Amidst an onslaught of highly controversial decisions handed down by the United States Supreme Court in recent weeks, it appears the Court got one right when it issued a 5-4 ruling on Wednesday, June 29, 2022, allowing military service members to sue state agencies for discrimination under the Uniformed Services Employment and Reemployment Rights Act (USERRA). If nothing else, this decision clarifies the otherwise longstanding uncertainty as to whether or not states are afforded sovereign immunity from such lawsuits. It is clear now – they are not!
USERRA is a federal statute delineated by 38 U.S.C. Chapter 43, which establishes certain employment and re-employment rights for military service members – both past and present. It protects them from workplace discrimination based on their affiliation with the military. This issue is most commonly seen when a member of the Reserves or National Guard is called into military service and, after returning from their service commitment, is either prevented from returning to their previous job or applying for re-employment. The statute imposes strict liability upon employers – which now includes state agencies – meaning that if a veteran or service member can establish membership within the uniformed services and that they were subjected to an adverse employment action due to their affiliation with the military, then the employer is held strictly liable for the action at issue regardless of the employer’s intent. If successful, claimants can expect to recover economic damages such as lost wages, attorney’s fees, and in certain circumstances, compensatory damages.

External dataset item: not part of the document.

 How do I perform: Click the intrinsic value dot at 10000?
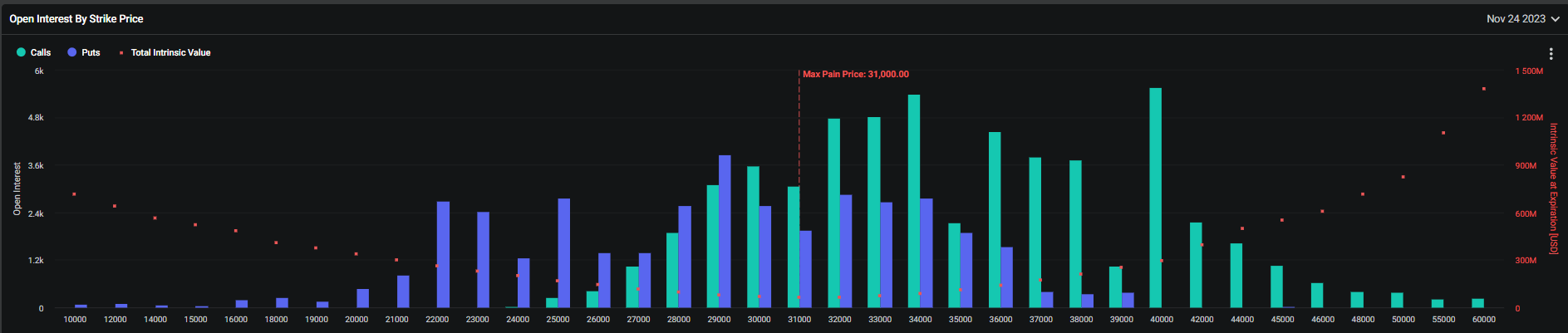tap(75, 194)
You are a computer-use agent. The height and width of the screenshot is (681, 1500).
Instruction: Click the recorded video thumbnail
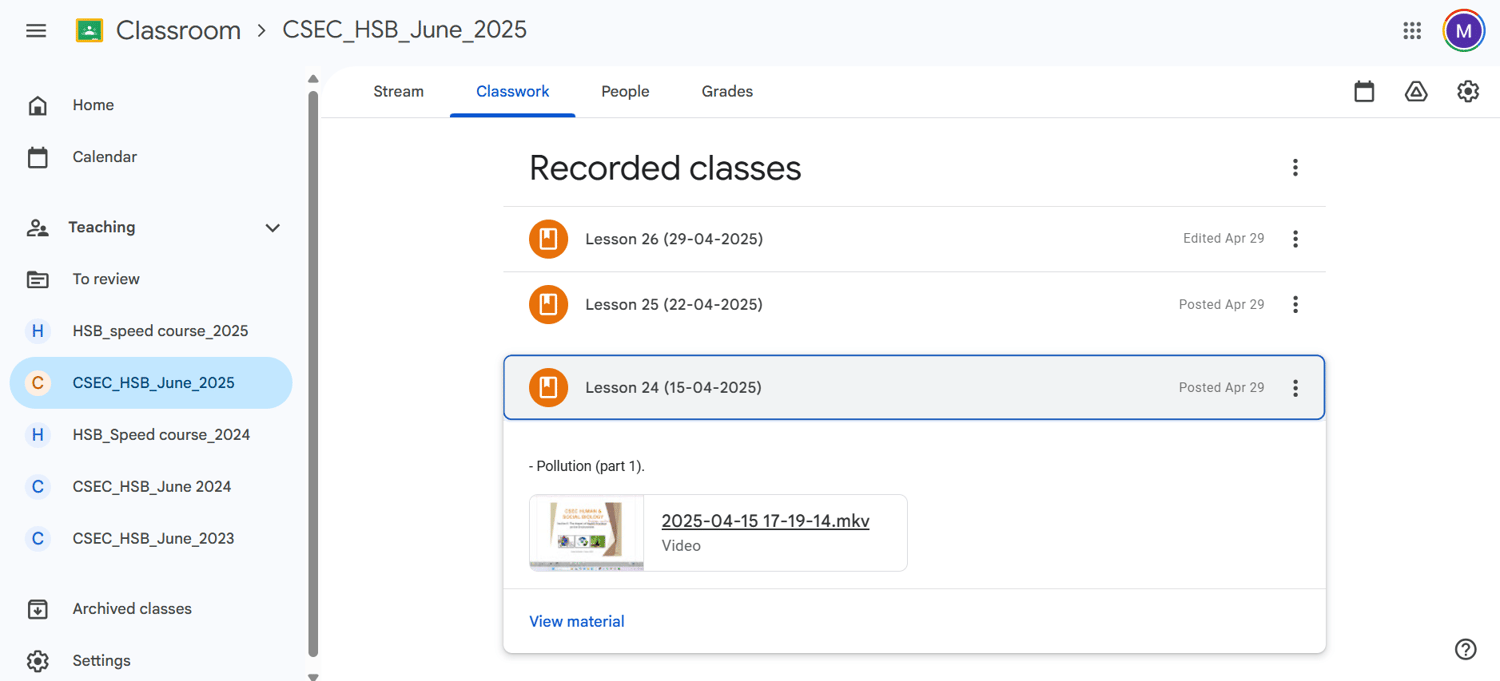tap(586, 533)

At oral arguments, Andrew T. Tutt, a lawyer for the plaintiff, told the Justices that:
[The] Constitution gave Congress the power to raise and support Armies, and the reason for that grant was to ensure the survival of the nation.
He explained that the law’s protections are “crucial in light of the structure of the modern military” and noted that to convince soldiers to join the reserves force, Congress promised them “they would not be discriminated against on the basis of their military service or service-connected injuries.”

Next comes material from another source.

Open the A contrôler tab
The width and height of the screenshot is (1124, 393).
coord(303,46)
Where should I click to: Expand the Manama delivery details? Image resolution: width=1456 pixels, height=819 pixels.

The Biden administration supported the plaintiff, arguing that the protections under the law “are especially important today to Guard and Reserve forces, who both serve the nation and work for employers” and that the protections incentivize participation.

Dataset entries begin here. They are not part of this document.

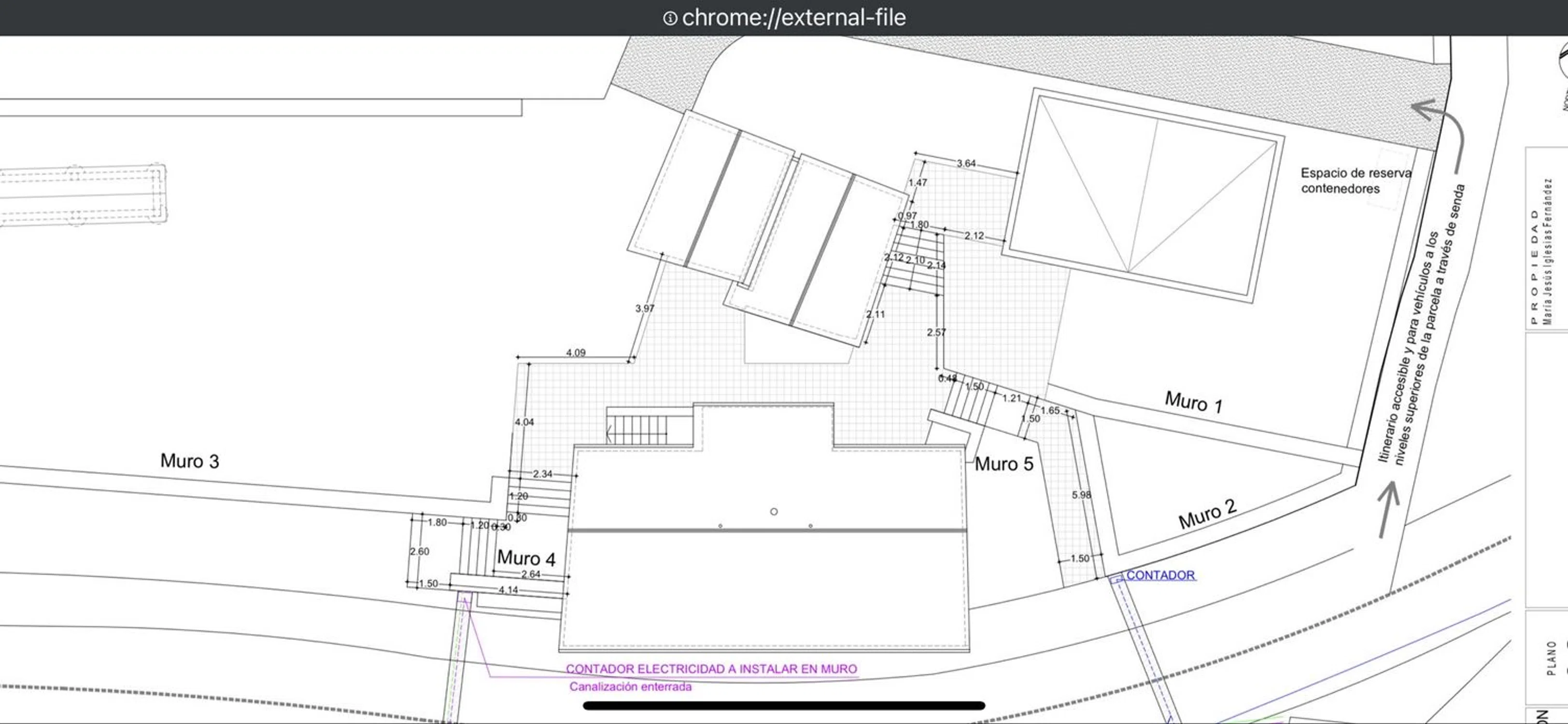Click the blue CONTADOR link
The height and width of the screenshot is (724, 1568).
click(1160, 575)
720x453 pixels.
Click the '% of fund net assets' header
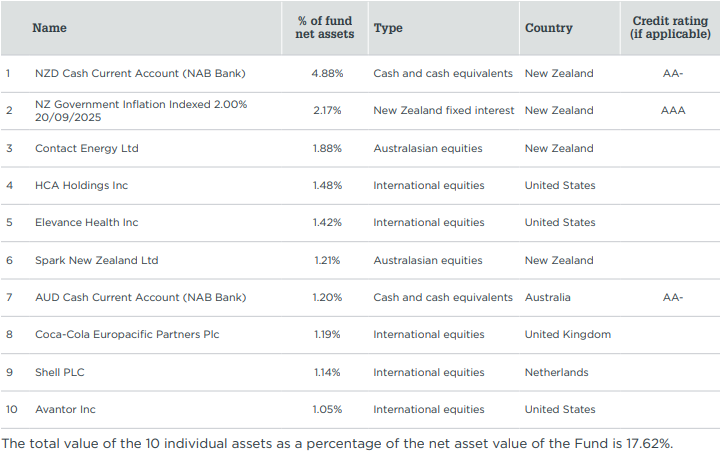point(326,28)
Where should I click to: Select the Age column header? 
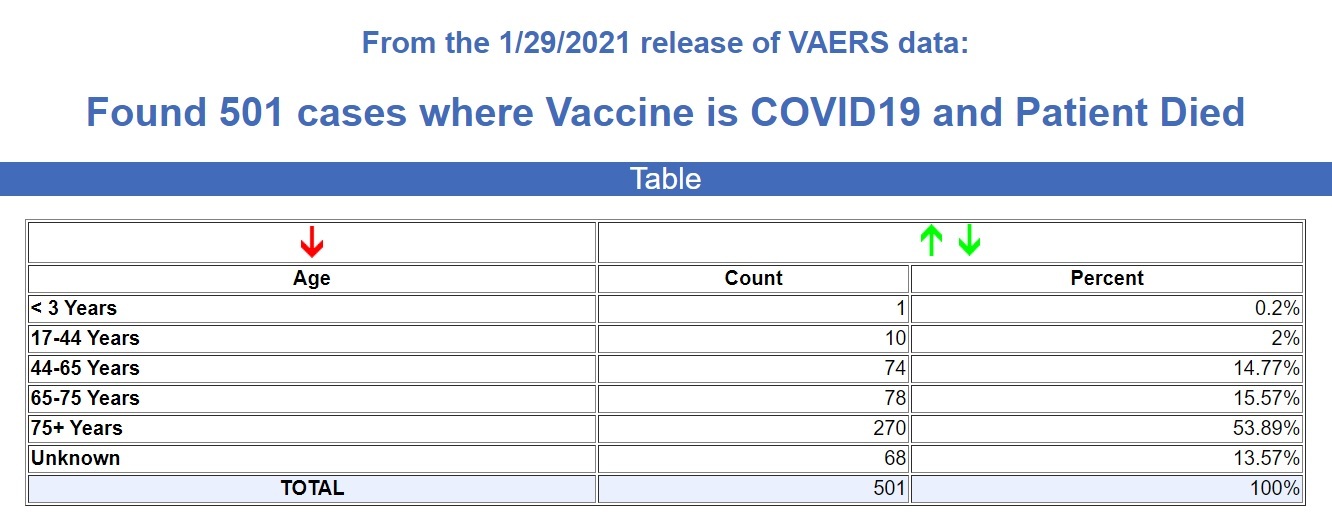click(x=312, y=278)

As mentioned earlier, the question of whether States were immune to lawsuits filed under USERRA had long been foggy. With this decision, that is no longer the case. The notion that States are now held accountable for their actions under USERRA is a monumental victory for the employment rights of our military’s returning service members and veterans. Whether conservative or liberal, there should be no debate that our veterans and current military service men and women deserve better treatment from the nation they swore to protect; today’s decision is one small step towards accomplishing just that.